AUFGABE:
Geben Sie aus dem Text über die Reformpläne der Ampel-Koalition den Abschnitt wortgetreu aus, beginnend bei „Beschleunigung und Dekarbonisierung“ und endend bei „aggregiert bewertet werden.“.

ANGEZEIGTER TEXT:
────────

In den letzten Jahren sei in Deutschland vieles an nötigen Reformen liegengeblieben. Da die Koalition aus SPD, FDP und Grünen angetreten sei, das Land zu modernisieren, habe es viele notwendige Diskussionen gegeben. Bei der Frage, wie die Strukturreformen in Deutschland anzugehen seien, bildeten die Koalitionsparteien die verschiedenen Standpunkte in der Gesellschaft ab, so meinte Lang. Der Bundeswirtschaftsminister Robert Habeck äußerte sich in der Talkrunde bei "Markus Lanz" am Dienstagabend im ZDF ähnlich. Er nannte den Reformstau, den die "Ampel" zu bewältigen habe, einen "Fluch" seiner Amtszeit.
Beschleunigung und Dekarbonisierung
Drei große Ziele hat sich die "Ampel"-Koalition nun in ihrem neuesten Beschlusspapier vorgenommen: die Bekämpfung des "menschengemachten Klimawandels", die Modernisierung der Verkehrsinfrastruktur und die Sicherung der Energieversorgung. Um Gesetze schneller umzusetzen, sollen künftig Planungs- und Genehmigungsprozesse "deutlich schneller, effektiver und digitaler" werden. Die Rede ist sogar von einem "neuen Deutschlandtempo", an dem man arbeite. Diese "Beschleunigung" solle dann der "Dekarbonisierung" des Verkehrssektors zugutekommen. Um die Fortschritte zu überwachen, soll ein jährliches Monitoring eingeführt werden. Zudem sollen alle Sektoren mit CO2-Ausstoß – etwa Stromerzeugung, Industrie, Verkehr, Bauen und Wohnen sowie Landwirtschaft – künftig nicht mehr einzeln sondern aggregiert bewertet werden.
Von der Beschleunigung sollen auch der Ausbau der Windenergieerzeugung, der Infrastruktur von Flüssiggas und die Digitalisierung profitieren. Genehmigungsverfahren für den Ausbau des Schienenbaus im sogenannten Kernnetz des Transeuropäischen Netzwerks der Bahn sollen spätestens nach vier Jahren abgeschlossen werden. Entlang von Autobahnen und Bahnstrecken sollen stufenweise Photovoltaikanlagen installiert werden.
Beim Thema Naturschutz soll die bisherige Regelung zur Kompensation von Eingriffen geändert werden. Bisher galt, dass ehemalige Nutzflächen vorrangig durch die Schaffung von Ersatzflächen kompensiert werden sollten. Künftig soll dem Modell die Kompensation durch Bezahlung gleichgestellt werden.

────────

[Einträge aus einer Datenquelle]

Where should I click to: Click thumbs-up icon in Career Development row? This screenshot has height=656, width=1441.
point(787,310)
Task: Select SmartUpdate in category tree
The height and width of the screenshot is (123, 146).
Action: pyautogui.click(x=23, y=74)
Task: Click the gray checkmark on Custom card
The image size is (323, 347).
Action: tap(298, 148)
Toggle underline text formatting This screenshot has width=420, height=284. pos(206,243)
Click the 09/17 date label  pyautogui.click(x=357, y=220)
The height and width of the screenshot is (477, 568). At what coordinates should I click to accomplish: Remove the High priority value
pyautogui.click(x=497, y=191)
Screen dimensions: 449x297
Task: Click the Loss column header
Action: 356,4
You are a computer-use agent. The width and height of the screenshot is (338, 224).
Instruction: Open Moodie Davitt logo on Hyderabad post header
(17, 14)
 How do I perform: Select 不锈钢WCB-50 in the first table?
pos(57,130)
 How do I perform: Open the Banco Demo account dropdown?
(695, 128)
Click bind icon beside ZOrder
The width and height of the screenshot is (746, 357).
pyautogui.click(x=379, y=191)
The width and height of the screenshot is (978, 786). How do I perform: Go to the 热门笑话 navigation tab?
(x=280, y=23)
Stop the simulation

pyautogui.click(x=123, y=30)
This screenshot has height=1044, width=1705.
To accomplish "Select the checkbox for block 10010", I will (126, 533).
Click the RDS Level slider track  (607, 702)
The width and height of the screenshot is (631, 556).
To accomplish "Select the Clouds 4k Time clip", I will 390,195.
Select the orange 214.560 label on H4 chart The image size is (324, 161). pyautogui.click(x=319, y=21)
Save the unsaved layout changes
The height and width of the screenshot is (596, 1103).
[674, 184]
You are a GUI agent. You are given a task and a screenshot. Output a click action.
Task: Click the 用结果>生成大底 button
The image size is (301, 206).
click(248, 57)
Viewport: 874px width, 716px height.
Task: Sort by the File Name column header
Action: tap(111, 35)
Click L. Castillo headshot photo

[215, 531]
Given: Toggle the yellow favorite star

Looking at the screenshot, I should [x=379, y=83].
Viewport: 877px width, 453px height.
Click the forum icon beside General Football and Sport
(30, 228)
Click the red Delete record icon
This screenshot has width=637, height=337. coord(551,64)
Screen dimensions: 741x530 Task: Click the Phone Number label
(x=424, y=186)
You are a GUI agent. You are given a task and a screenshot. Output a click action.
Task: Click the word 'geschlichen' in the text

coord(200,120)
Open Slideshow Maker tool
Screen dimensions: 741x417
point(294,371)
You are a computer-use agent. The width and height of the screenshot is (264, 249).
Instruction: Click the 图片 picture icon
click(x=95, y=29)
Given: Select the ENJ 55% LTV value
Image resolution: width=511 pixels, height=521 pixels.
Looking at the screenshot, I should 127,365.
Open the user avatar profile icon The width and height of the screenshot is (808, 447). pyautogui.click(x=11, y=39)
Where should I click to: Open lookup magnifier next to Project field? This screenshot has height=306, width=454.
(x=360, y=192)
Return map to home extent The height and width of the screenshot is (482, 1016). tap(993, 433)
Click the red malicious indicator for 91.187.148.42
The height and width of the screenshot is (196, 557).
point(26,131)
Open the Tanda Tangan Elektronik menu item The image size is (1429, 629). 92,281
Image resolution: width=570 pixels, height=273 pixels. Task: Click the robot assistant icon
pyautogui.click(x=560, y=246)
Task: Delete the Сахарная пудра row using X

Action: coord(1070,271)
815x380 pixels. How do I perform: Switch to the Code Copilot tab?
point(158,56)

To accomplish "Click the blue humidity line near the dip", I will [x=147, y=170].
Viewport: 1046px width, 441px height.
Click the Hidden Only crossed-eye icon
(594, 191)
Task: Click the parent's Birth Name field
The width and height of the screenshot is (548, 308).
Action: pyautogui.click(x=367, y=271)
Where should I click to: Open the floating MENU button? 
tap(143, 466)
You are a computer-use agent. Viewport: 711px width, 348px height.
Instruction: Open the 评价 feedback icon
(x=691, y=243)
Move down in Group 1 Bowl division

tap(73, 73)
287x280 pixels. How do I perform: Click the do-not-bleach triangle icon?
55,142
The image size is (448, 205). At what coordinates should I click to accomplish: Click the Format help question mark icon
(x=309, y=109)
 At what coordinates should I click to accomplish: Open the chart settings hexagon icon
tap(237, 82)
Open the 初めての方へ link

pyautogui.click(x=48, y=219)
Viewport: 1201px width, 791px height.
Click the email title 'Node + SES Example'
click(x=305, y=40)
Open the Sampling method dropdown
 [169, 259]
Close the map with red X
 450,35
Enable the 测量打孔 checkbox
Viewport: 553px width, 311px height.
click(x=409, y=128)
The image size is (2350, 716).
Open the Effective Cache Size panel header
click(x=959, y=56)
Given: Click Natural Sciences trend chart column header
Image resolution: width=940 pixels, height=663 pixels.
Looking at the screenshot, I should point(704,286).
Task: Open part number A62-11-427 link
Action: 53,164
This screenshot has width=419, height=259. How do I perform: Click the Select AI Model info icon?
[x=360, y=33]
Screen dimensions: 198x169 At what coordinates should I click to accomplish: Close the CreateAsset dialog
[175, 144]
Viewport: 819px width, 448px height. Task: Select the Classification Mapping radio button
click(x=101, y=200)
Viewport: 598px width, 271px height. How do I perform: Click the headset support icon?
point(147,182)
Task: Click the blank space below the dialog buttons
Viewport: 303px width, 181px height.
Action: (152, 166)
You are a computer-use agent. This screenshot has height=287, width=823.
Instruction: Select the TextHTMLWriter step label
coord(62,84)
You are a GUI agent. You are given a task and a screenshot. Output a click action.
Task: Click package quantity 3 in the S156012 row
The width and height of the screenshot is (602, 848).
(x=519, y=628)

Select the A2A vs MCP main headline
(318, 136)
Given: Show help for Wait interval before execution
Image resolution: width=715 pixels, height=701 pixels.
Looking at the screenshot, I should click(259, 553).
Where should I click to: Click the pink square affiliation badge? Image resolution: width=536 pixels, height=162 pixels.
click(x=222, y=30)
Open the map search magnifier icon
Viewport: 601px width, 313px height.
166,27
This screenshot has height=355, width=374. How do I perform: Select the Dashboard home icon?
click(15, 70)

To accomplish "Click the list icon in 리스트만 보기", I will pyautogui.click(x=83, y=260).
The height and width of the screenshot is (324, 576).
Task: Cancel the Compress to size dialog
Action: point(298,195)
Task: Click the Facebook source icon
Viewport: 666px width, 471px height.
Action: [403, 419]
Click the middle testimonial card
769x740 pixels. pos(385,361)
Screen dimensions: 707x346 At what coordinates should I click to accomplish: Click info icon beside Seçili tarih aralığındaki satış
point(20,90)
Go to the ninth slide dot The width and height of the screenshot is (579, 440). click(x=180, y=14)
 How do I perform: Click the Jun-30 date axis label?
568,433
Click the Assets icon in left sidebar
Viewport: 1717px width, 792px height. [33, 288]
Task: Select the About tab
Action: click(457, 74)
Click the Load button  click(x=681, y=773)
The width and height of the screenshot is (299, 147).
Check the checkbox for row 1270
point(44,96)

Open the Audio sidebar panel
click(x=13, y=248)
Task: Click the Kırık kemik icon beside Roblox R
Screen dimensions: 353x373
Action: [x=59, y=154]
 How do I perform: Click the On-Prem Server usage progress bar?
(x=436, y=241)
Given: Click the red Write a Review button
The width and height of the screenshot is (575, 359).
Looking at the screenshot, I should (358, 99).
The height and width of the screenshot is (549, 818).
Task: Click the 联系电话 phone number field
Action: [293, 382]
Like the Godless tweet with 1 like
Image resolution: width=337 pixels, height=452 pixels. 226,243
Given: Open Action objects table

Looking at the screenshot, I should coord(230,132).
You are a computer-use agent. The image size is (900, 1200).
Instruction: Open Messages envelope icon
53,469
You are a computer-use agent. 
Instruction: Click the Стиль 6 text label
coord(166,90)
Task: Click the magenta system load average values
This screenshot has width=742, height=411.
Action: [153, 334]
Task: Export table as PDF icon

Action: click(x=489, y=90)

────────

ANTWORTFELD:
Beschleunigung und Dekarbonisierung
Drei große Ziele hat sich die "Ampel"-Koalition nun in ihrem neuesten Beschlusspapier vorgenommen: die Bekämpfung des "menschengemachten Klimawandels", die Modernisierung der Verkehrsinfrastruktur und die Sicherung der Energieversorgung. Um Gesetze schneller umzusetzen, sollen künftig Planungs- und Genehmigungsprozesse "deutlich schneller, effektiver und digitaler" werden. Die Rede ist sogar von einem "neuen Deutschlandtempo", an dem man arbeite. Diese "Beschleunigung" solle dann der "Dekarbonisierung" des Verkehrssektors zugutekommen. Um die Fortschritte zu überwachen, soll ein jährliches Monitoring eingeführt werden. Zudem sollen alle Sektoren mit CO2-Ausstoß – etwa Stromerzeugung, Industrie, Verkehr, Bauen und Wohnen sowie Landwirtschaft – künftig nicht mehr einzeln sondern aggregiert bewertet werden.